**Texte fourni**:
+ + + + +

Pourtant, si on l’on retrouve là les codes du gangsta rap tendance Dirty South – géolocalisation présumée du rappeur masqué -, difficile pour autant de se sentir en terrain totalement connu. Savamment bricolée sous ses faux airs cheap, l’imagerie entourant SMT et son crew Paper Platoon n’est évidemment pas laissée au hasard et brouille les pistes avec suffisamment de malice pour devenir intrigante et addictive.

Imaginez donc Juicy J sous hallucinogène rencontrant l’univers flippant et glauque de Devil’s Rejects. Un rap sale et torturé reprenant la figure du bad guy masqué, cher aux meilleurs slasher movies. On pense àTexas Chainsaw ou encore The Purge, mettant en scène des tueurs masqués éliminant méthodiquement le temps d’une nuit des groupes d’individus jugés parasites par la société. Sauf qu’à l’inverse, la musique de SMT ressemblerait plutôt à un conglomérat de frustration venu des bas-fonds. Une horde de Morlocks masqués qui prendrait les armes pour rétablir la balance sociale. De quoi plaire aux Anonymous.

“We’re the wu-tang, we’re the bootcamp, you’re the hanson brothers »

+ + + + +

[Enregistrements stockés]
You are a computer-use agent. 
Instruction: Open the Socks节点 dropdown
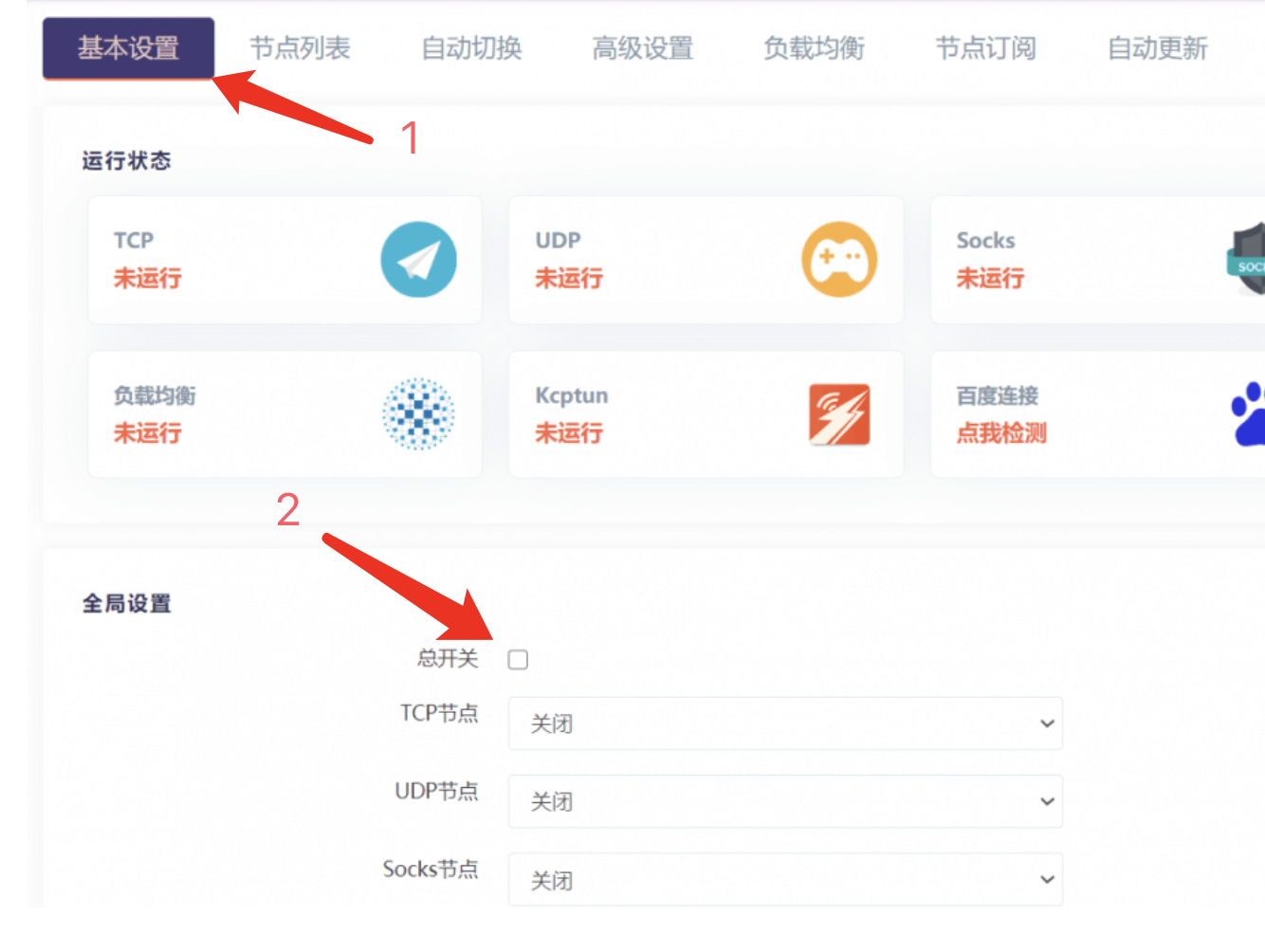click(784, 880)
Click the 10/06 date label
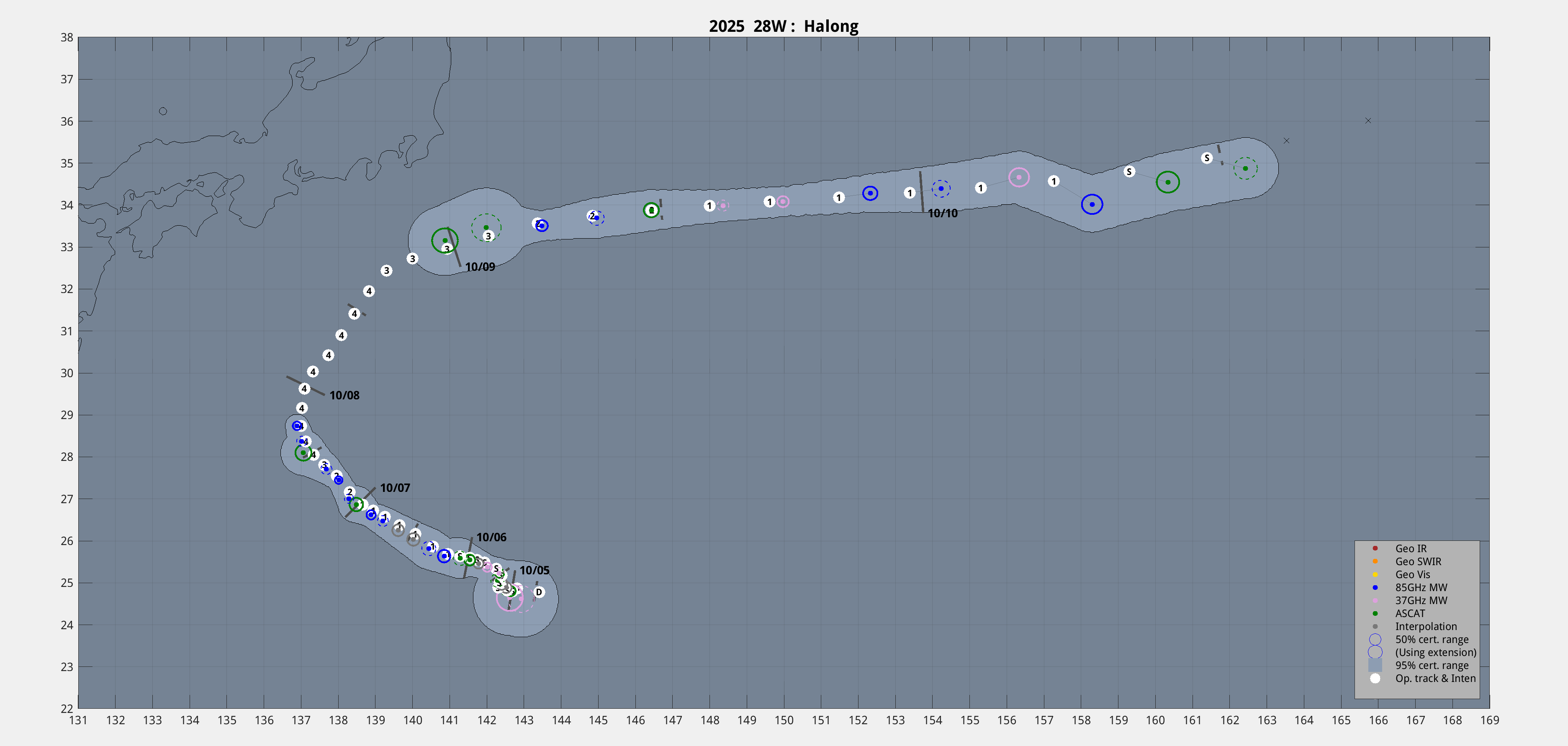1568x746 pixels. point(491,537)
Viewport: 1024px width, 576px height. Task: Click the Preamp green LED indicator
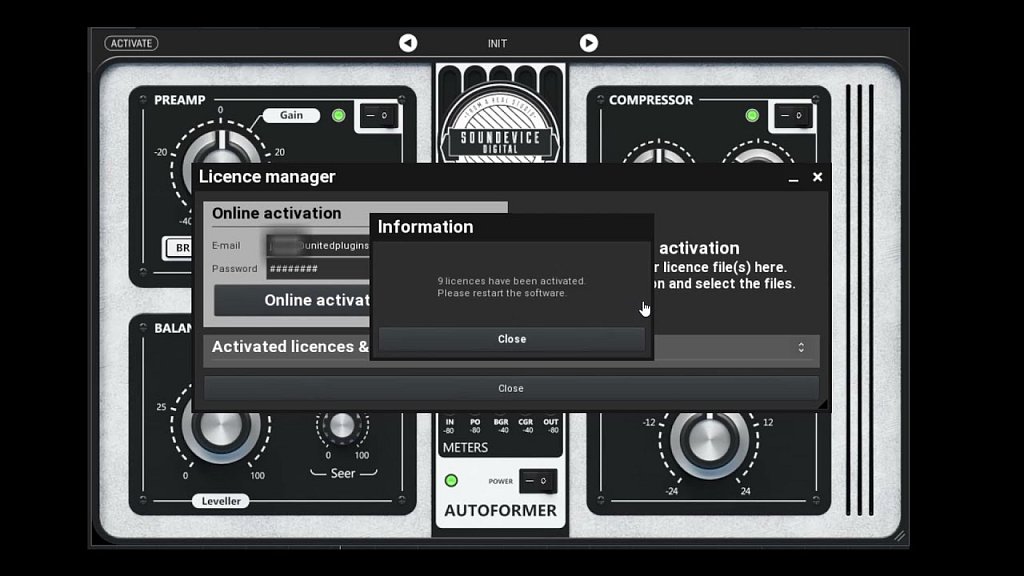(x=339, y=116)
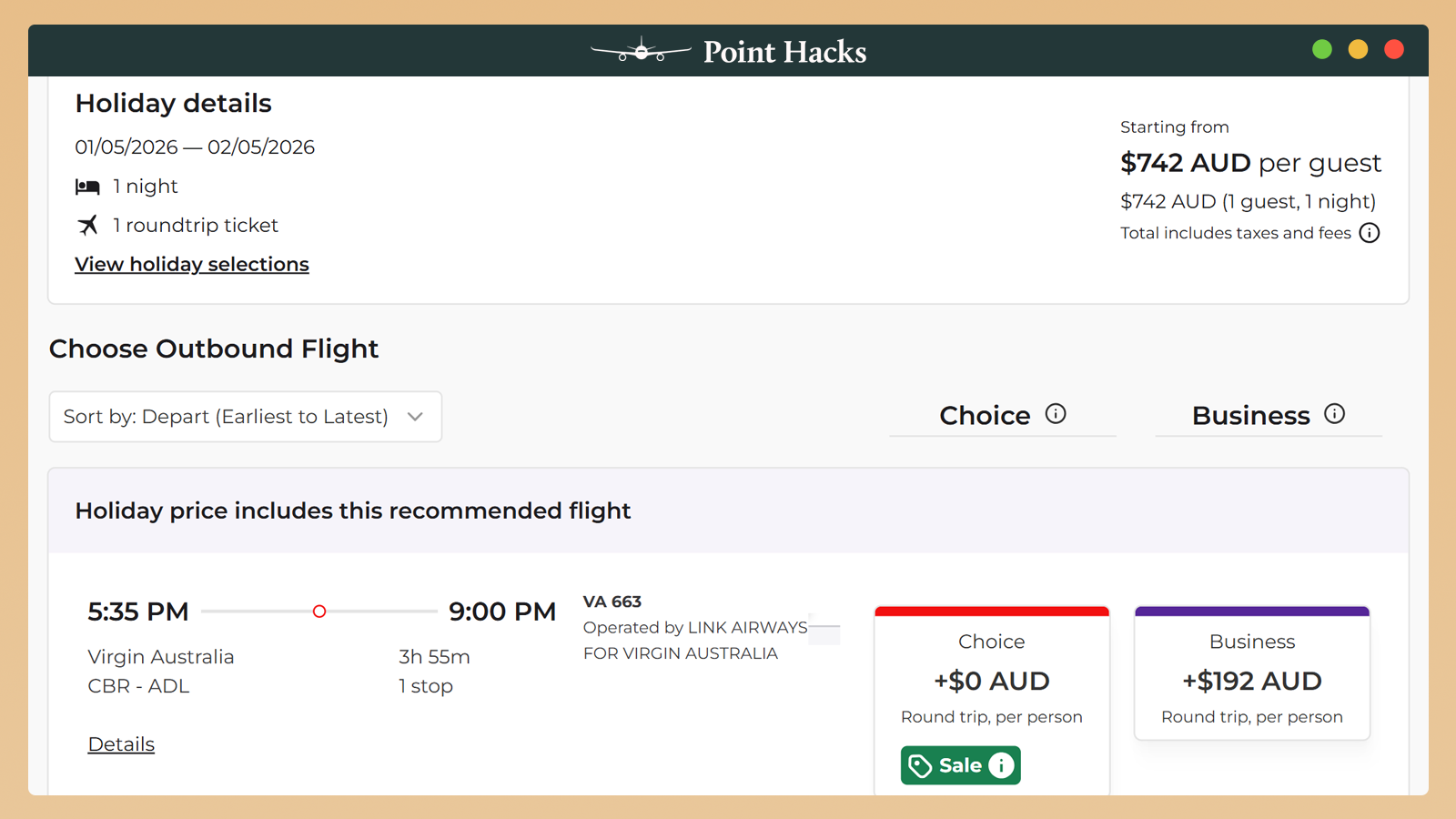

+ + + + +

**Problèmes**:
1. Recopiez le passage du texte fourni situé entre « Pourtant, si on » et « intrigante et addictive. », ces deux extrémités comprises.
2. D'après le texte fourni, quel est le nom du crew de SMT ?

**Liste des réponses**:
1.
Pourtant, si on l’on retrouve là les codes du gangsta rap tendance Dirty South – géolocalisation présumée du rappeur masqué -, difficile pour autant de se sentir en terrain totalement connu. Savamment bricolée sous ses faux airs cheap, l’imagerie entourant SMT et son crew Paper Platoon n’est évidemment pas laissée au hasard et brouille les pistes avec suffisamment de malice pour devenir intrigante et addictive.

2. Le crew de SMT s'appelle Paper Platoon.